Public Opinion and American Democracy >> Content Detail



Course Overview

Welcome to Public Opinion and American Democracy. This course will examine public opinion and assess its place in the American political system. The course will emphasize both how citizens' thinking about politics is shaped and the role of public opinion in political campaigns, elections, and government. While the course will focus on research on the current state of public opinion, throughout the course we will also discuss historical developments in opinion and its place in politics, including changes that arose with the development of polling and with the advent of television and other electronic media. We will also consider normative questions, including the role opinion should play in American democracy.

Requirements and Expectations

You are expected to attend every class session. You are further expected to come prepared to discuss the issues raised in the readings. Please read the assigned materials before class on the date they are listed.

To meet the purpose of the course, you will be expected to both consume and digest readings from scholarly and journalistic sources. You are also expected to be aware of current events, especially relating to American politics. I highly recommend that you subscribe to and read a national newspaper, such as the Wall Street Journal or the New York Times.
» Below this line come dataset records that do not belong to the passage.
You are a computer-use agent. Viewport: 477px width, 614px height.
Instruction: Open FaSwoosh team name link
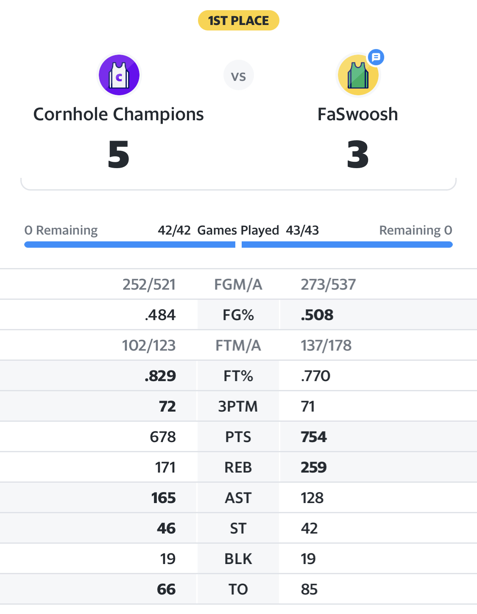[x=358, y=114]
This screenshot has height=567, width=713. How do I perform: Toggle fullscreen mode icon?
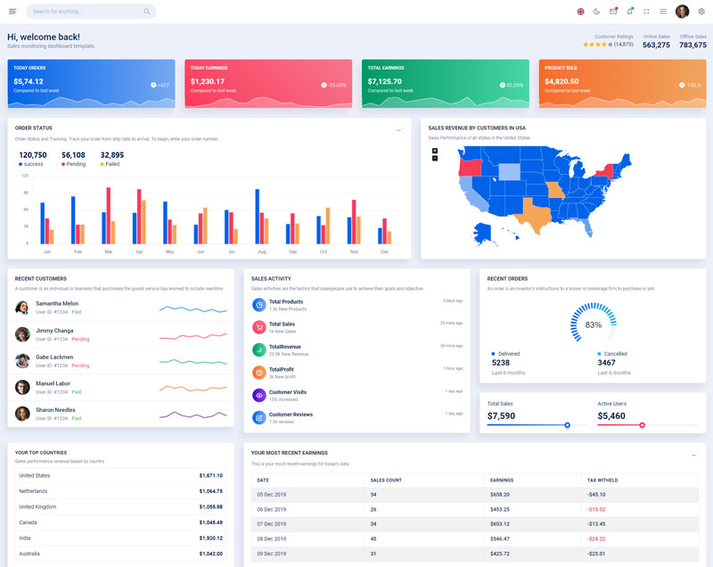click(x=646, y=12)
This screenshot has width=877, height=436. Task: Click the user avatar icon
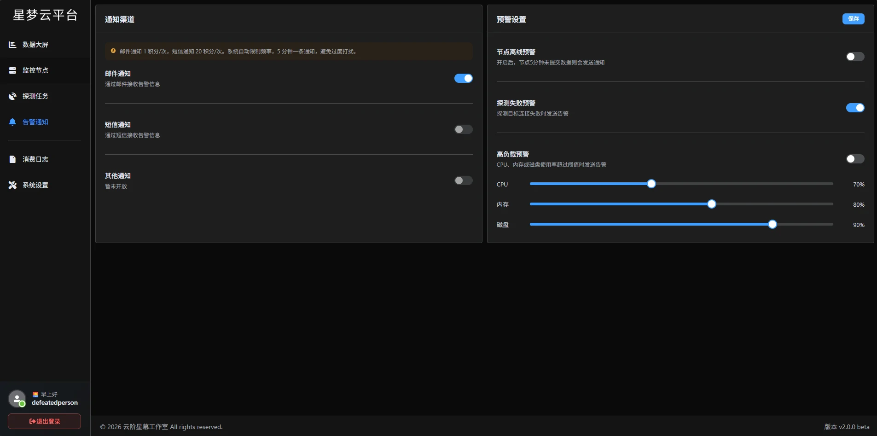click(17, 399)
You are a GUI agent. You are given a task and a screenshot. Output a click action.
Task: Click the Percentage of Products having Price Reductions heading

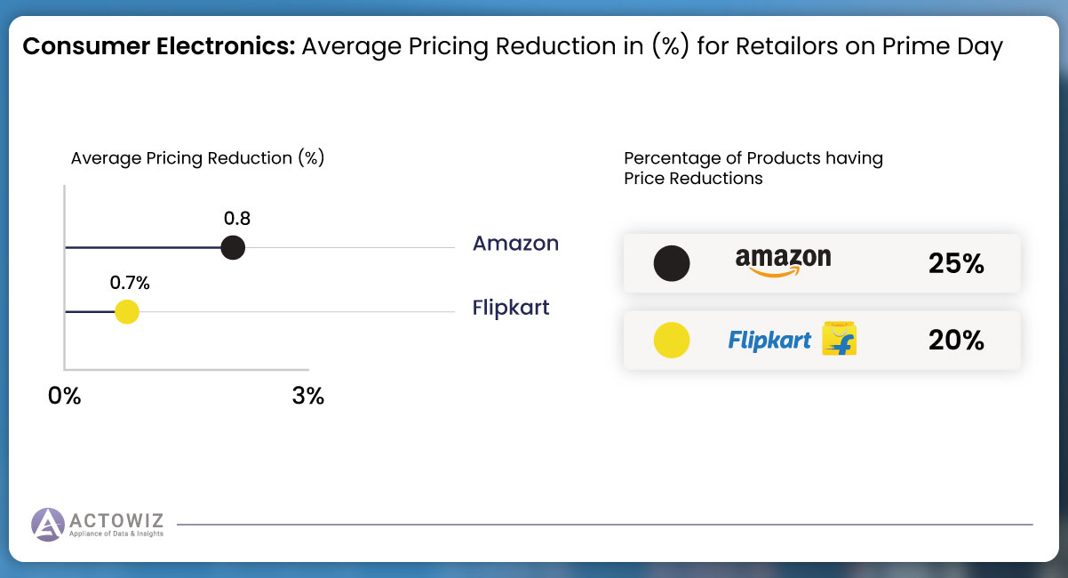753,168
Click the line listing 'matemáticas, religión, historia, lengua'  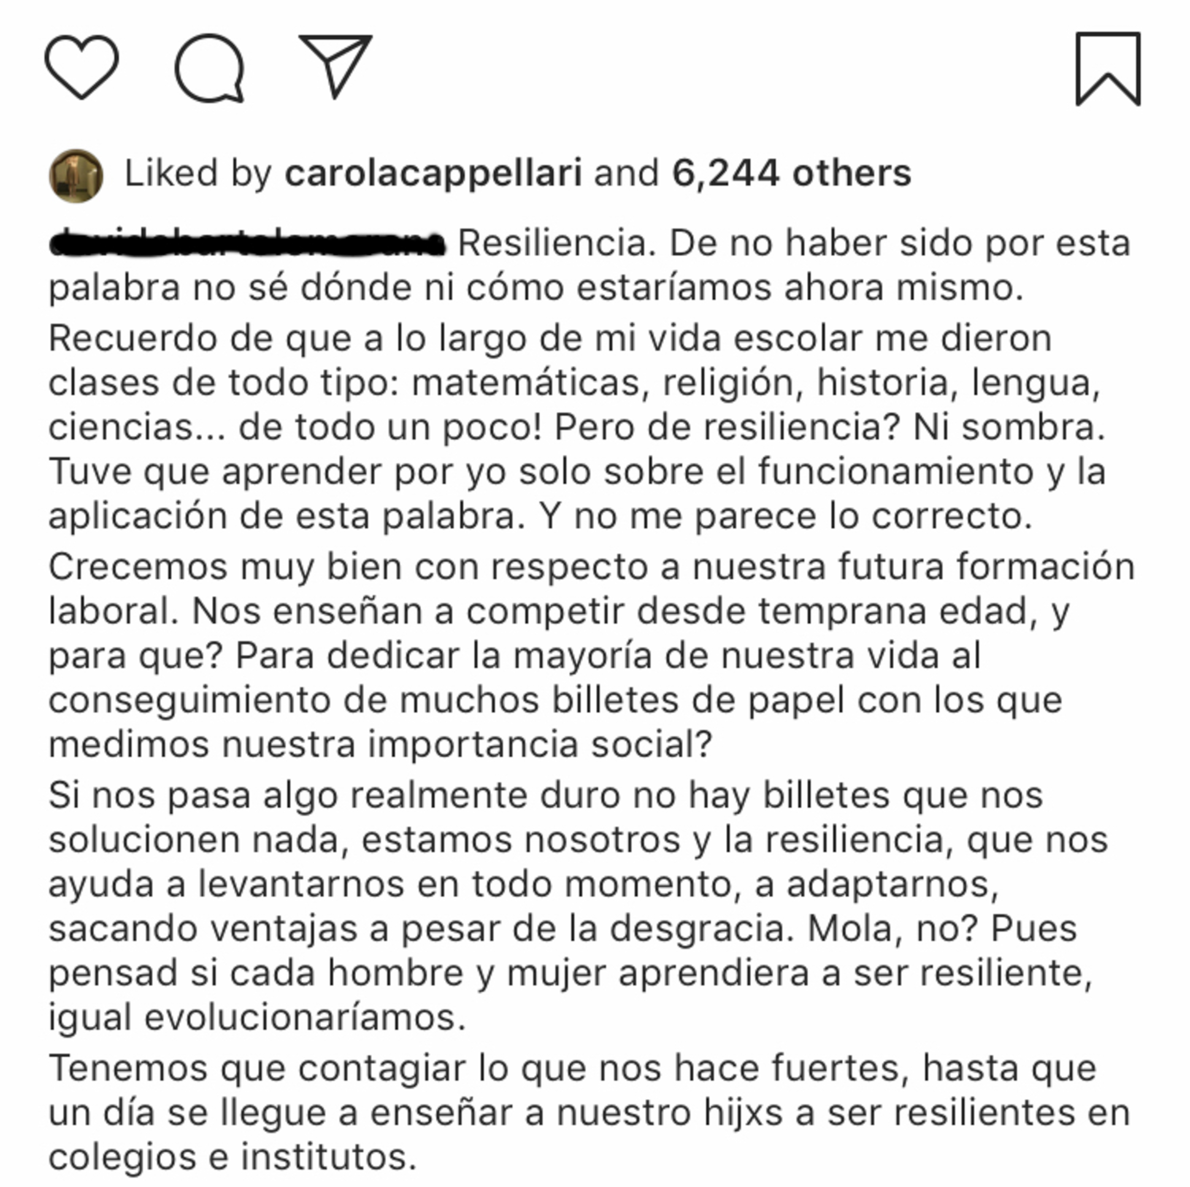[575, 383]
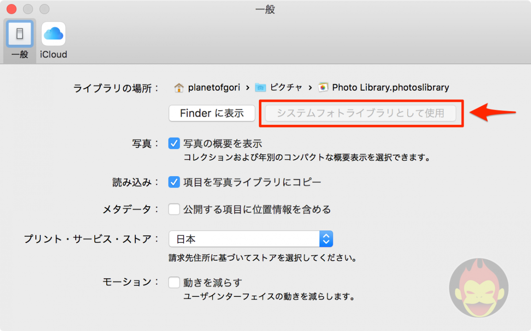Open the iCloud preferences pane icon
This screenshot has height=331, width=531.
click(53, 34)
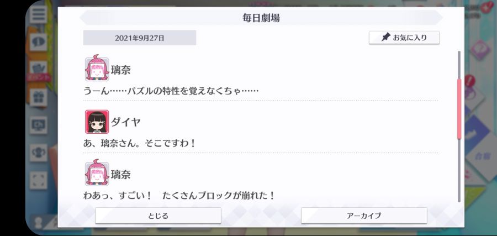This screenshot has height=236, width=497.
Task: Open the アーカイブ archive list
Action: (364, 216)
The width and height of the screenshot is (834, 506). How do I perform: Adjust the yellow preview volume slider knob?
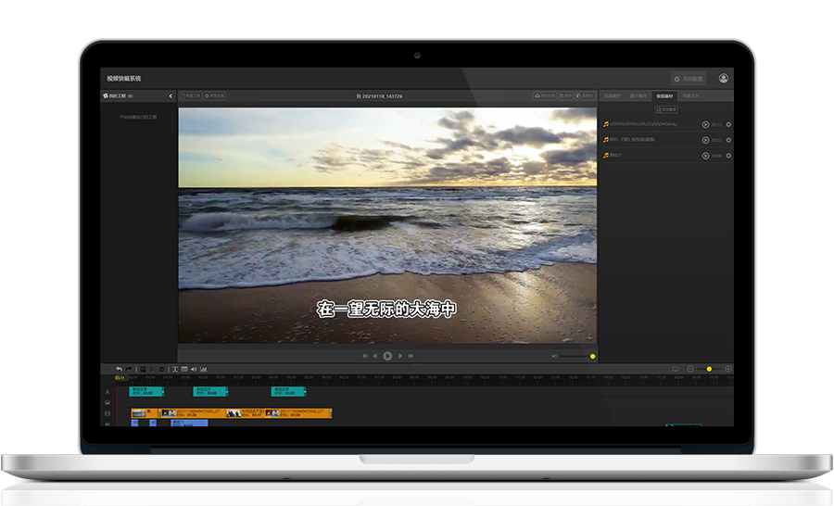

Each week, one-half of the class will be required to write a short essay responding to the week's readings, no longer than two single-spaced pages. Students will also be required to write two papers for the class. More details about these papers can be found in assignments .


Your grade will be determined as follows:


Participation (regular attendance and participation in class discussion is required)

Weekly Papers25%
Short Paper10%
Long Paper30%

I expect that all papers will be turned in on time: no exceptions; no excuses. In addition, plagiarism is entirely unacceptable. Should you turn in a plagiarized paper, appropriate University sanctions will be pursued. If you are unclear what constitutes plagiarism, please talk to me. Finally, grades for your paper will be based on both substance and style. The papers will be graded on the quality of thought and analysis, the research you do, and the quality of writing. Use proper grammar, appropriate language and (please, please, please) proofread and spell-check the final copy of you paper before turning it in.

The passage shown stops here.